Qualifying legal heirs in christian Law
27-Apr-2023 (In Family Law)
Sir/ Madam, like we have a clear definition of Heirs in Class I ( Hindu Succession Act 1956) wherein they have detailed that Son; daughter; widow; mother; son of a pre-deceased son; daughter of a pre-deceased son; son of a pre-deceased daughter; daughter of a pre-deceased daughter; widow of it pre-deceased son; son of a pre-deceased son of a pre-deceased soil; daughter of a pre-deceased son of a pre-deceased son; widow of a pre-deceased son of a pre-deceased son., I would like to know what is the detailing for Christian Succession Act or relevant
The Laws governing Inheritance among the Christians in India have been discussed in this article. The Indian Succession Act, 1925 provides for the inheritance laws for all other religions, including Christians.
The laws of inheritance applicable to Christians are same for both genders. The property of a person dying intestate is bequeathed to the spouse of the deceased , or upon those who are kindred of the person deceased. Chapter II of the ISA provides for the order and the concerned rules for the devolution of the estate and the share to be allotted to the heirs. The ISA provides that a widow is not entitled to the property if by a valid contract made before the marriage she has been explicitly excluded from the distributive share of her husband’s estate.

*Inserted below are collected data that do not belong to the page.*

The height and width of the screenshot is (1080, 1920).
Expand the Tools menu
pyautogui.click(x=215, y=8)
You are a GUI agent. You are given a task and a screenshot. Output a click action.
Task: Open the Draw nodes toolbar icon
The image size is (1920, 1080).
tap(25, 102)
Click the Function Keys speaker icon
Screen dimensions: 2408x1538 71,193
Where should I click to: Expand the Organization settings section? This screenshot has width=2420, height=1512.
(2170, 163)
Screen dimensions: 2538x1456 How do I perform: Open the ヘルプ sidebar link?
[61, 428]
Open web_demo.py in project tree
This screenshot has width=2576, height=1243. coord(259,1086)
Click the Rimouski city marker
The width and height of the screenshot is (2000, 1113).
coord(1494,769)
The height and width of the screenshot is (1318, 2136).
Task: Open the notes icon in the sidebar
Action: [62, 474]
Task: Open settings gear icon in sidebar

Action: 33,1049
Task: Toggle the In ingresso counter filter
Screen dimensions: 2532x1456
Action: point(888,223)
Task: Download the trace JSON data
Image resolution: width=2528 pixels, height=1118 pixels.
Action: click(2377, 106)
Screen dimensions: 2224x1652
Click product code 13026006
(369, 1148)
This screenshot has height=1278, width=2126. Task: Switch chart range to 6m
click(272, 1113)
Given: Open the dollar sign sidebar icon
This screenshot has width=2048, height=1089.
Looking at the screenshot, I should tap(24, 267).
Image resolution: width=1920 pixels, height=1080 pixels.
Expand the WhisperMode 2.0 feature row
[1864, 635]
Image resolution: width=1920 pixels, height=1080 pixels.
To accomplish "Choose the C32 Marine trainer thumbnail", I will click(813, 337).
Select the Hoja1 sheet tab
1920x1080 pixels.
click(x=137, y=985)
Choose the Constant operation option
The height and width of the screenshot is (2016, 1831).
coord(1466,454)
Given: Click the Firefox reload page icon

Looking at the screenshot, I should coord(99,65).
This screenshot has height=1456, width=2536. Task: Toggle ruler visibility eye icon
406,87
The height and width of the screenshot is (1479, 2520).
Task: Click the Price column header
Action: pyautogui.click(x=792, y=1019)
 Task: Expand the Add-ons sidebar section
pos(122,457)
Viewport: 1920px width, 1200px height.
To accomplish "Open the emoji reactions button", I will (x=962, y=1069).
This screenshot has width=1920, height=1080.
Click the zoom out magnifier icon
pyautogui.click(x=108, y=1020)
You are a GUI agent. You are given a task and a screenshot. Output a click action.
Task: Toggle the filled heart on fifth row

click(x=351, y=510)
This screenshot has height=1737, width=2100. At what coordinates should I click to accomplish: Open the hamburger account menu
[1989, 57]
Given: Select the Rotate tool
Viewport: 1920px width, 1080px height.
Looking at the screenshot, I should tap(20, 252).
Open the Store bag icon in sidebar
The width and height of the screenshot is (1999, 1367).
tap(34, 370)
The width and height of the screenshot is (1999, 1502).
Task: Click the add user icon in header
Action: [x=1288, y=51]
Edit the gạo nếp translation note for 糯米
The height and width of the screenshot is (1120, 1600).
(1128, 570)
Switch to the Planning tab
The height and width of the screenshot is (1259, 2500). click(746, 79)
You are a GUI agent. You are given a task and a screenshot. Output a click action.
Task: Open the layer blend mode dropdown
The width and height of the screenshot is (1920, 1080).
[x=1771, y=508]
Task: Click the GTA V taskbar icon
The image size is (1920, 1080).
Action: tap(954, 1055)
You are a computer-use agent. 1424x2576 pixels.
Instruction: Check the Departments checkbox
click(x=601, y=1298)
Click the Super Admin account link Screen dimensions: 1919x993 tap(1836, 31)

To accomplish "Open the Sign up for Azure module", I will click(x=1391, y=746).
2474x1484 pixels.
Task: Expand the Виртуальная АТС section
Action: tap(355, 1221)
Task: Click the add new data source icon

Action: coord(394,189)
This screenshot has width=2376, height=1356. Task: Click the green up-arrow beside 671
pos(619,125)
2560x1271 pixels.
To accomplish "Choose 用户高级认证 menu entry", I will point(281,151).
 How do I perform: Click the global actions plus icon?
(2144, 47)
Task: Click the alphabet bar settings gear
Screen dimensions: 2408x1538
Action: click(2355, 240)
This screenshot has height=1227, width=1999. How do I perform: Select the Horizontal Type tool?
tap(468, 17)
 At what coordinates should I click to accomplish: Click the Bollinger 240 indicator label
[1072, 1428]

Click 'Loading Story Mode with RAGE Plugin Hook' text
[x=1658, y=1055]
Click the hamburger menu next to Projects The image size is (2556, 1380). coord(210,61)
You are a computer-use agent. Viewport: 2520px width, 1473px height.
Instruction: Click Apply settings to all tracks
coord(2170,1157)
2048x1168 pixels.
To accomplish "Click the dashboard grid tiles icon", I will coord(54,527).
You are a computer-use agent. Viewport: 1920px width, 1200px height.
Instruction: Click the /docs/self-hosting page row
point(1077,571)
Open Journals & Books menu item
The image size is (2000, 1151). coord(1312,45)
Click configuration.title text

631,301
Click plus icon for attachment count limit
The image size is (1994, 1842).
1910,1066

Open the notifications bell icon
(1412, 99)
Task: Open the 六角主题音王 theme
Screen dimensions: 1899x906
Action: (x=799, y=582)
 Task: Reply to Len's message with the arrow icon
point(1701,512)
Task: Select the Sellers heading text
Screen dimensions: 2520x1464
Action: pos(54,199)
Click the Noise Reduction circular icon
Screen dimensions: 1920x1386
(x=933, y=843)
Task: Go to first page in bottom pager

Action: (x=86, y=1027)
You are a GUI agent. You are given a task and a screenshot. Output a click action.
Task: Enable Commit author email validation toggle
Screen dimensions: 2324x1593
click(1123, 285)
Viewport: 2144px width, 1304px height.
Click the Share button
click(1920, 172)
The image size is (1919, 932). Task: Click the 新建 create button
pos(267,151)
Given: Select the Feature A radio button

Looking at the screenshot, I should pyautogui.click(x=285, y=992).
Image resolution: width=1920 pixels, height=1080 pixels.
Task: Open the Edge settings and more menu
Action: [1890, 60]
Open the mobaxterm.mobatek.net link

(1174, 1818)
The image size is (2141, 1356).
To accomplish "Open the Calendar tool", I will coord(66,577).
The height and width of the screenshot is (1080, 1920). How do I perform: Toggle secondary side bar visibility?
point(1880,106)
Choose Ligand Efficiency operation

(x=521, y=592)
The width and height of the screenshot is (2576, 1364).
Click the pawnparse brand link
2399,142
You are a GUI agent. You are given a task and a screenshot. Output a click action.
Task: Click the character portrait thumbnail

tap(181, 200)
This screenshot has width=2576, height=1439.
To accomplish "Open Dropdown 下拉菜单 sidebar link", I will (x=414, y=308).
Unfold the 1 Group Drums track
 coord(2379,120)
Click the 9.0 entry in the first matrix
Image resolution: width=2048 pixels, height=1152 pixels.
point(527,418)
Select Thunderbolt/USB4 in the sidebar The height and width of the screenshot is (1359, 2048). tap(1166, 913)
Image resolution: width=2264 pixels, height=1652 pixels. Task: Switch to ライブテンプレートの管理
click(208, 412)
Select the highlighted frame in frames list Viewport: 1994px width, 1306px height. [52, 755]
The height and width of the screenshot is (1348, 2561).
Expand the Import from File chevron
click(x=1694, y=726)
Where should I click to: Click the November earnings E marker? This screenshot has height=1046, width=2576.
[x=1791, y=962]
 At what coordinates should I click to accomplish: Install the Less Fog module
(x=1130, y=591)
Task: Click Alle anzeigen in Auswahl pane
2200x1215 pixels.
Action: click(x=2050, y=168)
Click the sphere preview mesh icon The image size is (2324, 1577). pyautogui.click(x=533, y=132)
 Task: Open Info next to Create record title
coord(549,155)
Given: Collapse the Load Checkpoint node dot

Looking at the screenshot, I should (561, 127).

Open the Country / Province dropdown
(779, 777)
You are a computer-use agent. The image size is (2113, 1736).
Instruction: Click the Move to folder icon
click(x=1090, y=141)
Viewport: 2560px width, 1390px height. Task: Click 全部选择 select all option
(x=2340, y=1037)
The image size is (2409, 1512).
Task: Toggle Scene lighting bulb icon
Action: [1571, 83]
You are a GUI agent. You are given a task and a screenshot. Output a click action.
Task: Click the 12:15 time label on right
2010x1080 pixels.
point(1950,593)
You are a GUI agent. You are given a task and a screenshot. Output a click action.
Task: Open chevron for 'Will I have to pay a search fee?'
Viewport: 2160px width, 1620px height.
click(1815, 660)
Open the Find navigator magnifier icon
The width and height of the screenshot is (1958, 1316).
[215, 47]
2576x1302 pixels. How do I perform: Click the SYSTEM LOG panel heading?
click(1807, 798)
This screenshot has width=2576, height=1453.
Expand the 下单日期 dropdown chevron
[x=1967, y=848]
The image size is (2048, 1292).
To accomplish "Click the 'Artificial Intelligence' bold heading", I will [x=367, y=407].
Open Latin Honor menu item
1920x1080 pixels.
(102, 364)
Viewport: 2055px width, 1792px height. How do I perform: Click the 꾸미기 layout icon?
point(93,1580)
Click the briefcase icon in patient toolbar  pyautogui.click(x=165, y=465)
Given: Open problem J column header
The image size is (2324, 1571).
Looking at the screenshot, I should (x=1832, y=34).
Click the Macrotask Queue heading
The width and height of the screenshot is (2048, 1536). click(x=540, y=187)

The term ‘lineal descendants’, as described under the ISA, includes children or children’s children and only those born out of a lawful marriage, thereby excluding relations such as daughter’s illegitimate son or a son’s illegitimate daughter or any other illegitimate issue as such illegitimate children are not considered children by the provisions of ISA. If an intestate has left a widow and also lineal descendants, 1/3rd of the estate shall devolve upon the widow and the remaining 2/3rd shall go to the lineal descendants. If the intestate has left behind a widow and does not have any lineal descendants, but has left behind persons who are kindred to him, the property would be divided into halves, one would divulge to the widow of the intestate and the other half would divulge to the kindred. However, in case the intestate has left no kindred, the whole property would be inherited by the widow.
In cases where an intestate has no child, but only has grandchildren and no other remote descendent, the property shall go equally to the all the grandchildren. A husband is not entitled to inherit the property of the divorced wife and in case of judicial separation, the property of the wife would devolve upon her legal heirs as if the husband is already divorced. Also, a daughter-in-law has no right of succession to the estate of her intestate father-in-law. Moreover in case of a Christian daughter, there exist no pre-existing right in the family property and her right generally arises when her parents die intestate.
The laws of inheritance applicable to Christians are same for both genders. The property of a person dying intestate is bequeathed to the spouse of the deceased , or upon those who are kindred of the person deceased. Chapter II of the ISA provides for the order and the concerned rules for the devolution of the estate and the share to be allotted to the heirs. The ISA provides that a widow is not entitled to the property if by a valid contract made before the marriage she has been explicitly excluded from the distributive share of her husband’s estate.
The term ‘lineal descendants’, as described under the ISA, includes children or children’s children and only those born out of a lawful marriage, thereby excluding relations such as daughter’s illegitimate son or a son’s illegitimate daughter or any other illegitimate issue as such illegitimate children are not considered children by the provisions of ISA. If an intestate has left a widow and also lineal descendants, 1/3rd of the estate shall devolve upon the widow and the remaining 2/3rd shall go to the lineal descendants. If the intestate has left behind a widow and does not have any lineal descendants, but has left behind persons who are kindred to him, the property would be divided into halves, one would divulge to the widow of the intestate and the other half would divulge to the kindred. However, in case the intestate has left no kindred, the whole property would be inherited by the widow.
In cases where an intestate has no child, but only has grandchildren and no other remote descendent, the property shall go equally to the all the grandchildren. A husband is not entitled to inherit the property of the divorced wife and in case of judicial separation, the property of the wife would devolve upon her legal heirs as if the husband is already divorced. Also, a daughter-in-law has no right of succession to the estate of her intestate father-in-law. Moreover in case of a Christian daughter, there exist no pre-existing right in the family property and her right generally arises when her parents die intestate.